[Items from a data source]
· · · · · · ·

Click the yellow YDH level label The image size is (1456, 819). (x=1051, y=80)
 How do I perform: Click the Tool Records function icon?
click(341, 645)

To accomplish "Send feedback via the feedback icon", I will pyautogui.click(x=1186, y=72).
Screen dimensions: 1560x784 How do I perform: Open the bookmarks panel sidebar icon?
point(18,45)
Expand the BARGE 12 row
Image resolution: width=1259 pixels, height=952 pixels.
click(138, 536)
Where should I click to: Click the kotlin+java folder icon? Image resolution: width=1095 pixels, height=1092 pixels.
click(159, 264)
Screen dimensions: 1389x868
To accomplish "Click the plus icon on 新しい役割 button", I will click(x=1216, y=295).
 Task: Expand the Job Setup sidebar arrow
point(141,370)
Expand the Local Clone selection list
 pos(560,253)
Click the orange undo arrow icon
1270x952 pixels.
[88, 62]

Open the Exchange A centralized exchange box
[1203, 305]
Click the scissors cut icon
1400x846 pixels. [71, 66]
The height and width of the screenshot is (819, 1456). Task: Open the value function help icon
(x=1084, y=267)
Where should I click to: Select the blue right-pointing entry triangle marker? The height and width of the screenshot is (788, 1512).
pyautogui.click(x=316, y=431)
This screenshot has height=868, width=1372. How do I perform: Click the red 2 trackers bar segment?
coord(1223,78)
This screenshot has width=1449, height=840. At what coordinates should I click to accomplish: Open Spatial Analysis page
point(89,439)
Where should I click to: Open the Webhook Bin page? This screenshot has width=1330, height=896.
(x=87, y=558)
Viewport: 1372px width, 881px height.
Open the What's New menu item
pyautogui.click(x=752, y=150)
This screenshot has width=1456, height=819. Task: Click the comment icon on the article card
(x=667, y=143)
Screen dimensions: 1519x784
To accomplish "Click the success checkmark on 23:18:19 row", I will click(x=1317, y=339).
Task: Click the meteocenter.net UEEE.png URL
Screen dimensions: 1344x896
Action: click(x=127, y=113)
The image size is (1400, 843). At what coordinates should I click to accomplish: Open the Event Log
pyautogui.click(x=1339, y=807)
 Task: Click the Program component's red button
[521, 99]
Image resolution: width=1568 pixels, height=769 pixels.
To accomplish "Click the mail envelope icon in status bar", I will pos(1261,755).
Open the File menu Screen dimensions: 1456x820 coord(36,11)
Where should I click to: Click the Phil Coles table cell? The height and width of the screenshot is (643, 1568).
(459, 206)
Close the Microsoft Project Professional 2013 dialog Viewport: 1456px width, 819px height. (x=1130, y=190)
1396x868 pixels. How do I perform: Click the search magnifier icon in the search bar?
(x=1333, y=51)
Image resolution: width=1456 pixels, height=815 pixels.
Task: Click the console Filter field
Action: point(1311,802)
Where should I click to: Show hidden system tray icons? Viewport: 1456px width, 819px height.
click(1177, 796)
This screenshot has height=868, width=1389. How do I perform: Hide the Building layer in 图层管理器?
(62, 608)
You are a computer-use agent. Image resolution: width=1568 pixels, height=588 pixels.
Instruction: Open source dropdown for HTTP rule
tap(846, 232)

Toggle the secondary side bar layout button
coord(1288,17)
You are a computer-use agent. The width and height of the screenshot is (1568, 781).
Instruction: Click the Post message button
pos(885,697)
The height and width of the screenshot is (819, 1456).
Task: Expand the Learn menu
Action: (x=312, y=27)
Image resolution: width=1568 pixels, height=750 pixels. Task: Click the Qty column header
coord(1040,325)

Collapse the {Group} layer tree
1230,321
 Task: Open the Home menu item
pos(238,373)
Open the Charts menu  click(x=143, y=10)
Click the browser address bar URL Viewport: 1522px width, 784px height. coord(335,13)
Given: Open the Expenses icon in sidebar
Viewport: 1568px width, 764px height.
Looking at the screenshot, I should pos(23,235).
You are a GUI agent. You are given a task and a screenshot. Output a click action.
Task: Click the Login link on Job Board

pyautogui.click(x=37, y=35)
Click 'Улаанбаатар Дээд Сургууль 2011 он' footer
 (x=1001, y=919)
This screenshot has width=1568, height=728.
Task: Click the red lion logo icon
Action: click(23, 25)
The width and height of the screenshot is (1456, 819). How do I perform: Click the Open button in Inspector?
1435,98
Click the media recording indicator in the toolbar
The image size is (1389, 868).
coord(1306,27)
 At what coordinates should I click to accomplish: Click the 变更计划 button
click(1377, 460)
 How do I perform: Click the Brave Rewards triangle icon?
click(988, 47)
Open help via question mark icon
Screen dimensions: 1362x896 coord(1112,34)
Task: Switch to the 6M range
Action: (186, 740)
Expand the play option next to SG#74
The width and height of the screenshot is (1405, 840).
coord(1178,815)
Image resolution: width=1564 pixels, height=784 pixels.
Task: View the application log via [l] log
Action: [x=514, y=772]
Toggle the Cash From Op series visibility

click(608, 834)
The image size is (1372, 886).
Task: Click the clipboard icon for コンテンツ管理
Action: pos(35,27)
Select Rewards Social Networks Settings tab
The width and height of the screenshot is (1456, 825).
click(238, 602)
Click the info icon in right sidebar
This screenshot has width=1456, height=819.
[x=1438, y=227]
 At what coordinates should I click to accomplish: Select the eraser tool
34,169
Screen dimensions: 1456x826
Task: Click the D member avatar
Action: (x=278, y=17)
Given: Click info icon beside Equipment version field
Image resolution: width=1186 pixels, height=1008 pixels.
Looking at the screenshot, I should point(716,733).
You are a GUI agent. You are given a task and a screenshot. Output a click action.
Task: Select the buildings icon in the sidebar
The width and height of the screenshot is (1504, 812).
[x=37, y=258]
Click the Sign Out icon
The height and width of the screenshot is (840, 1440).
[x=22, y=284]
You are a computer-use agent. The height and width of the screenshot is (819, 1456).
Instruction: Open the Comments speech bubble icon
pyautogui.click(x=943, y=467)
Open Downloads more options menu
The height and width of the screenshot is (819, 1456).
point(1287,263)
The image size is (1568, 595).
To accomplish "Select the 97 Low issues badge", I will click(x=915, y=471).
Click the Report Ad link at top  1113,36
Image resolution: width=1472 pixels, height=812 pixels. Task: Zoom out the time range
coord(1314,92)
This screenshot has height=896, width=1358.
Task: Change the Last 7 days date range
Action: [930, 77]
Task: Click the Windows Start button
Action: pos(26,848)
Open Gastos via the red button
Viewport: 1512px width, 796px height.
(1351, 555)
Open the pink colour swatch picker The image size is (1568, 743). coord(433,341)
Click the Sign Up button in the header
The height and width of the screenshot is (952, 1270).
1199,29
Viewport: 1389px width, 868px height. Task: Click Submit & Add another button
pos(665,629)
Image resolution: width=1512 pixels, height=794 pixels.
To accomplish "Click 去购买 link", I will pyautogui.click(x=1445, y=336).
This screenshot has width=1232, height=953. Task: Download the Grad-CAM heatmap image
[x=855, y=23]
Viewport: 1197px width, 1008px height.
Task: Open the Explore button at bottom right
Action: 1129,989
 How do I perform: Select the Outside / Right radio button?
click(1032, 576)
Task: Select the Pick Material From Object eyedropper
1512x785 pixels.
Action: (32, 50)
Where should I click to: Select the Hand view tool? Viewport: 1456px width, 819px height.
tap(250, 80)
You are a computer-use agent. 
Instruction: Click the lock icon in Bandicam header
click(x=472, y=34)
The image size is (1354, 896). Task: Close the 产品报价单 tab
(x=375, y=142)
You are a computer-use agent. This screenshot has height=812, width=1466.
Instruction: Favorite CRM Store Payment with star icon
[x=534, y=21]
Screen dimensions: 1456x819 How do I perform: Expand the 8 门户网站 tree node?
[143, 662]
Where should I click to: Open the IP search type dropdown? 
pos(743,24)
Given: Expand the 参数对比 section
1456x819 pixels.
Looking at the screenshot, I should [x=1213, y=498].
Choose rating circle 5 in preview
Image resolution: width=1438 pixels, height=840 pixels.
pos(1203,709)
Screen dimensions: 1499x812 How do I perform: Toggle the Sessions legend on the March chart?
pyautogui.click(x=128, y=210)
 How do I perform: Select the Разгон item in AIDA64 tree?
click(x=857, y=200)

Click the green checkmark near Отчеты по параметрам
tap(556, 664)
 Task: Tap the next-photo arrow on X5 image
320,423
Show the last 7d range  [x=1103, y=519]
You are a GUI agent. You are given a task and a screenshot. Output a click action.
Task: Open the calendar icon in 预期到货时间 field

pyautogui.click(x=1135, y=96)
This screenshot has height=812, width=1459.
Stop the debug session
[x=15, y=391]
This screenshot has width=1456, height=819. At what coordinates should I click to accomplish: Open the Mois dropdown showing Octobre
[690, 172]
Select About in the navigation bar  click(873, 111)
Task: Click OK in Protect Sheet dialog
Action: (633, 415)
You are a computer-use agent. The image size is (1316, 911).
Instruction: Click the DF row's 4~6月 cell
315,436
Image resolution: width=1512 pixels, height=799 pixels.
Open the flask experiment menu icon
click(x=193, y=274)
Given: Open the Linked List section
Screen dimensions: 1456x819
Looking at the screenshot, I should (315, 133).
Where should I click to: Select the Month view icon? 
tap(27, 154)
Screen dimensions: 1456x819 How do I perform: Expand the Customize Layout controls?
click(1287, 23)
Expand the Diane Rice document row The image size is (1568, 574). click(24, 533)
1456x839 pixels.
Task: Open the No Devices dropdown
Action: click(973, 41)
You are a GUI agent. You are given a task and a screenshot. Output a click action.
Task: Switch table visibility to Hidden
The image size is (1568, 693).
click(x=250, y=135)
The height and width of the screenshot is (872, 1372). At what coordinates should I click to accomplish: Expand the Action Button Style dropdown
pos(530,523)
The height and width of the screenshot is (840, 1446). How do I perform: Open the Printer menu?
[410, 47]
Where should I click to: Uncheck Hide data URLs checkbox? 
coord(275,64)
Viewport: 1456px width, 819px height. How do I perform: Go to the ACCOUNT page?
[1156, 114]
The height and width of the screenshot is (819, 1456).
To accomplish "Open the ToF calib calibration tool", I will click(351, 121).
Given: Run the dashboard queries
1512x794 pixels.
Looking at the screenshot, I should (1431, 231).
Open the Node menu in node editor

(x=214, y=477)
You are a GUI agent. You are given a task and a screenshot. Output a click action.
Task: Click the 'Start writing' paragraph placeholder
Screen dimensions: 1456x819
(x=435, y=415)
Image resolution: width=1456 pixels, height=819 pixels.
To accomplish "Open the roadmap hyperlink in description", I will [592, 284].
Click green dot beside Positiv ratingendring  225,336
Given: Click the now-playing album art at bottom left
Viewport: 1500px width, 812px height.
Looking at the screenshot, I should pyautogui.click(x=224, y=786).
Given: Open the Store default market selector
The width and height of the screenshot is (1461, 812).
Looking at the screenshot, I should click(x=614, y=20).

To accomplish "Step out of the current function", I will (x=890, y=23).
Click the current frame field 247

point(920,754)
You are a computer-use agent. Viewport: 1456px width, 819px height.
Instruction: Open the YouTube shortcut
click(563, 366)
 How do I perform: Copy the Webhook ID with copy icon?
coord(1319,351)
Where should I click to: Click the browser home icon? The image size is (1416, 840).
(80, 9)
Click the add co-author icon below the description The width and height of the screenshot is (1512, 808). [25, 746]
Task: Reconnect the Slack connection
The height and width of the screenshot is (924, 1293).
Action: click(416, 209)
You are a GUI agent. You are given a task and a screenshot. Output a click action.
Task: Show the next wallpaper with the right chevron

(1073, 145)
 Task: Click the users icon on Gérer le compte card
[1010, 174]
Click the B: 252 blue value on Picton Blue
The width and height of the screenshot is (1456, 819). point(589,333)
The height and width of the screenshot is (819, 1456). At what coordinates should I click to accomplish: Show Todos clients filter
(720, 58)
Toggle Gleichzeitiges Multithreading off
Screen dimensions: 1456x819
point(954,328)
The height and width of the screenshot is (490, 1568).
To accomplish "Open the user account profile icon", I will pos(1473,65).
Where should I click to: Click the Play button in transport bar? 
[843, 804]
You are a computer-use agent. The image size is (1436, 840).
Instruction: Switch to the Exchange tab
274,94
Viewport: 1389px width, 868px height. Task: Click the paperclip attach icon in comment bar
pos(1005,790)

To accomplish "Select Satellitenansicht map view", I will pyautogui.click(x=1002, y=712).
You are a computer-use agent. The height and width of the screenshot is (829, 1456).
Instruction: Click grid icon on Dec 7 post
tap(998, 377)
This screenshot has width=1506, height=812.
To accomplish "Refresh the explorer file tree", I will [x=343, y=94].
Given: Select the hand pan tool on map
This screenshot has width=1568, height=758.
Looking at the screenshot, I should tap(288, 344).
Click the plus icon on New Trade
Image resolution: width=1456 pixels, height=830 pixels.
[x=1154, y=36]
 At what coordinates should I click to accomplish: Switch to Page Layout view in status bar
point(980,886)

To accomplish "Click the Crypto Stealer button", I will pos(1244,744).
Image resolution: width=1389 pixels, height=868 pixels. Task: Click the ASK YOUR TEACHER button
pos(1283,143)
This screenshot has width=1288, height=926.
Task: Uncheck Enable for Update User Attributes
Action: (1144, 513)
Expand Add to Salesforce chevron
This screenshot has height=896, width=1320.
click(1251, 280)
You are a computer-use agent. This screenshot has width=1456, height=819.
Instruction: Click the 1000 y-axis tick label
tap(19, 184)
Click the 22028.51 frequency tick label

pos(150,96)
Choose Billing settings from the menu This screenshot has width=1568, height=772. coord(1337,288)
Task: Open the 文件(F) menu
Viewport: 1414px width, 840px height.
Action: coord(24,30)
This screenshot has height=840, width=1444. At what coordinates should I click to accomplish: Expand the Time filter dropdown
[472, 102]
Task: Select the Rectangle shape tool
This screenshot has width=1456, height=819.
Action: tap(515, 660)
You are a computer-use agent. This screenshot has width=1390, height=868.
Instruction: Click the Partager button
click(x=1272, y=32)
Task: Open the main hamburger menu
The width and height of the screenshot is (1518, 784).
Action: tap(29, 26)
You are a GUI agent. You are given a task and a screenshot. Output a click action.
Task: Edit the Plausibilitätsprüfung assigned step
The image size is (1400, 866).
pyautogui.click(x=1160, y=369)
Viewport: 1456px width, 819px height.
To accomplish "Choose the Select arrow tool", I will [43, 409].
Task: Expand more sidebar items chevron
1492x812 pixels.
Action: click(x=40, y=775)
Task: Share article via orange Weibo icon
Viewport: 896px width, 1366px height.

· · · · · · ·

DIRECTIONS: Reproduce the entries exactly, starting at their first line and stopping after the line with "Screen dimensions: 1519x784".

EXPECTED ANSWER:
Click the yellow YDH level label The image size is (1456, 819). (x=1051, y=80)
 How do I perform: Click the Tool Records function icon?
click(341, 645)

To accomplish "Send feedback via the feedback icon", I will pyautogui.click(x=1186, y=72).
Screen dimensions: 1560x784 How do I perform: Open the bookmarks panel sidebar icon?
point(18,45)
Expand the BARGE 12 row
Image resolution: width=1259 pixels, height=952 pixels.
click(138, 536)
Where should I click to: Click the kotlin+java folder icon? Image resolution: width=1095 pixels, height=1092 pixels.
click(159, 264)
Screen dimensions: 1389x868
To accomplish "Click the plus icon on 新しい役割 button", I will click(x=1216, y=295).
 Task: Expand the Job Setup sidebar arrow
point(141,370)
Expand the Local Clone selection list
 pos(560,253)
Click the orange undo arrow icon
1270x952 pixels.
[88, 62]

Open the Exchange A centralized exchange box
[1203, 305]
Click the scissors cut icon
1400x846 pixels. [71, 66]
The height and width of the screenshot is (819, 1456). Task: Open the value function help icon
(x=1084, y=267)
Where should I click to: Select the blue right-pointing entry triangle marker? The height and width of the screenshot is (788, 1512).
pyautogui.click(x=316, y=431)
This screenshot has height=868, width=1372. How do I perform: Click the red 2 trackers bar segment?
coord(1223,78)
This screenshot has width=1449, height=840. At what coordinates should I click to accomplish: Open Spatial Analysis page
point(89,439)
Where should I click to: Open the Webhook Bin page? This screenshot has width=1330, height=896.
(x=87, y=558)
Viewport: 1372px width, 881px height.
Open the What's New menu item
pyautogui.click(x=752, y=150)
This screenshot has width=1456, height=819. Task: Click the comment icon on the article card
(x=667, y=143)
Screen dimensions: 1519x784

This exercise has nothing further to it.